Le livre de Berengère Cournut, qui n'est pas tout à fait un roman ou alors un roman très documenté, quasi ethnologique, nécessite bien une photo d'un habitat Hopi. Et il y a effectivement des photos à la fin du livre. Il a aussi besoin d'un coup d'oeil sur la carte de l'Arizona, à l'Est de Tuba City, pour mieux imaginer dans quelles conditions vivent ces Indiens (que l'on n'ose quasiment plus appeler comme cela).

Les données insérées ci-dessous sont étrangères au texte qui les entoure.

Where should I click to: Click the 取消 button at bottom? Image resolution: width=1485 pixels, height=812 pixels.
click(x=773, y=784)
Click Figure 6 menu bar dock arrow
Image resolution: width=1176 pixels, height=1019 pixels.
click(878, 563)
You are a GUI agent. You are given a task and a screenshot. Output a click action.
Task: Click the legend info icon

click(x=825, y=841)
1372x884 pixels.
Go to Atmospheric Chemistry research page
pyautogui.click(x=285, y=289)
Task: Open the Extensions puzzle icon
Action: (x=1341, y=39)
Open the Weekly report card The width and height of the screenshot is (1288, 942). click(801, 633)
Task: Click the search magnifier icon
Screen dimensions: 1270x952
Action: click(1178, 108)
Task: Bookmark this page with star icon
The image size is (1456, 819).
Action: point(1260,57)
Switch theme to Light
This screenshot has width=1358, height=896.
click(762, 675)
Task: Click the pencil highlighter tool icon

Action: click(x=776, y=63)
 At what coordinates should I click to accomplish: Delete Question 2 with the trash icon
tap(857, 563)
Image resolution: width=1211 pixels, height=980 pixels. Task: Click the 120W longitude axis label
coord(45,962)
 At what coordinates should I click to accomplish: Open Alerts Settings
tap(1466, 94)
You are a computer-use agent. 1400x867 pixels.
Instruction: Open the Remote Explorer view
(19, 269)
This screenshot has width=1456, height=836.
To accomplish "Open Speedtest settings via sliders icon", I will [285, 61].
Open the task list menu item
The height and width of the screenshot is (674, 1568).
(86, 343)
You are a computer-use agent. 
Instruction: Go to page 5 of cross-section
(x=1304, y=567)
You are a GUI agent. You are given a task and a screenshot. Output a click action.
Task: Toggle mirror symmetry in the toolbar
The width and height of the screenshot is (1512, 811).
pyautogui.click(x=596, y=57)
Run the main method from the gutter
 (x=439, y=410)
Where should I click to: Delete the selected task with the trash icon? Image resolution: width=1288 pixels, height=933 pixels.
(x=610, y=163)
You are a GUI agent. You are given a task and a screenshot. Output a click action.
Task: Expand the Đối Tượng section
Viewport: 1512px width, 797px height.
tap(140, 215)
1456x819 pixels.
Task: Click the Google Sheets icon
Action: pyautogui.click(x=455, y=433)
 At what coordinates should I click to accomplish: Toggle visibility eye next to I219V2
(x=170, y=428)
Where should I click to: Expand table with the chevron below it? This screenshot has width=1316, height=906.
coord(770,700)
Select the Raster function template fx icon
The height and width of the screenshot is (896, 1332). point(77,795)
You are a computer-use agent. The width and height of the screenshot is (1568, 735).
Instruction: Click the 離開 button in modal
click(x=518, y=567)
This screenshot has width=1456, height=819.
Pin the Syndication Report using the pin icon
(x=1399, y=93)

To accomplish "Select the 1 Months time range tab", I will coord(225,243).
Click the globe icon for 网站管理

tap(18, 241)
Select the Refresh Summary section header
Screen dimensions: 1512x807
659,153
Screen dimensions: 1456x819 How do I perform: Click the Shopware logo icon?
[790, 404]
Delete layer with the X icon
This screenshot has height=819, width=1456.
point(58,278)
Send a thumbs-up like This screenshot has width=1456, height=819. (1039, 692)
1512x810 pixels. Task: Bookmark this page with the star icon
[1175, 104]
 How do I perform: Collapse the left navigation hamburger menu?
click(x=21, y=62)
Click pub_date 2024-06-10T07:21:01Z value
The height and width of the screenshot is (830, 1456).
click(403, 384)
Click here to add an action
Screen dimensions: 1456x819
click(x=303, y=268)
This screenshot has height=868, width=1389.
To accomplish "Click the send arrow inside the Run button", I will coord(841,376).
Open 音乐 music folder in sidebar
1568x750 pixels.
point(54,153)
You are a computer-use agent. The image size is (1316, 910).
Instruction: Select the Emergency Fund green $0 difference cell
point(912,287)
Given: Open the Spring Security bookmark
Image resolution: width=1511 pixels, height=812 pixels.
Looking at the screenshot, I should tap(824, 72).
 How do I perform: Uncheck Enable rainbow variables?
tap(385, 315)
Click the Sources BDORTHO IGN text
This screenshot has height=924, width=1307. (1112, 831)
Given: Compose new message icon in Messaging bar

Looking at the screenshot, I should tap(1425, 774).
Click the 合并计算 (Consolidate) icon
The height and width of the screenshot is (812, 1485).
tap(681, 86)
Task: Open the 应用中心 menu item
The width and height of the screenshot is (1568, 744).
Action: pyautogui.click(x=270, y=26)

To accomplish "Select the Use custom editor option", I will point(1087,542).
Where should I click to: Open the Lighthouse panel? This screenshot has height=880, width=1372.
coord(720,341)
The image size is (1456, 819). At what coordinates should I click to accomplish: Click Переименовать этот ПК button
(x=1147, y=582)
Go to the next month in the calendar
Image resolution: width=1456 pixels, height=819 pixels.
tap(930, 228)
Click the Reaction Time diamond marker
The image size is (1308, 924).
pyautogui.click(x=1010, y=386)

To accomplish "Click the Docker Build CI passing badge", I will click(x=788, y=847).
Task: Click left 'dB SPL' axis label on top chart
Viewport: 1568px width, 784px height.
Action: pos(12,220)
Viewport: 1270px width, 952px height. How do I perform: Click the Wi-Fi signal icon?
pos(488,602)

L'écrivaine, qui est né à Asnières sur-Seine et non pas sur la réserve Hopi, a néanmoins choisi de raconter, à la première personne, la vie de cette petite fille aux pieds tordus, née à Oraibi, ancien village Hopi perché sur un haut plateau.d'Arizona. Un pari pas évident, mais l'écrivaine s'est suffisamment documentée pour faire de cette enfance un récit crédible, une sorte de mise en scène qui permet de mieux connaître la culture Hopi, ses traditions, ses croyances, ses rites, et tout simplement, sa vie quotidienne. La lecture de Née contente à Oraibi est pour le lecteur très instructive et très dépaysante. Et on ferme le livre avec la satisfaction de connaître un peu mieux les premiers habitants de ce pays.
J'avais à sa sortie chroniqué un autre livre de Bérengère Cournut : Zizi Cabane. La lecture de ce deuxième livre confirme à mes yeux son talent et sa capacité à restituer le monde de l'enfance, un monde "entre onirisme et réalisme", quel que soit le lieu de naissance.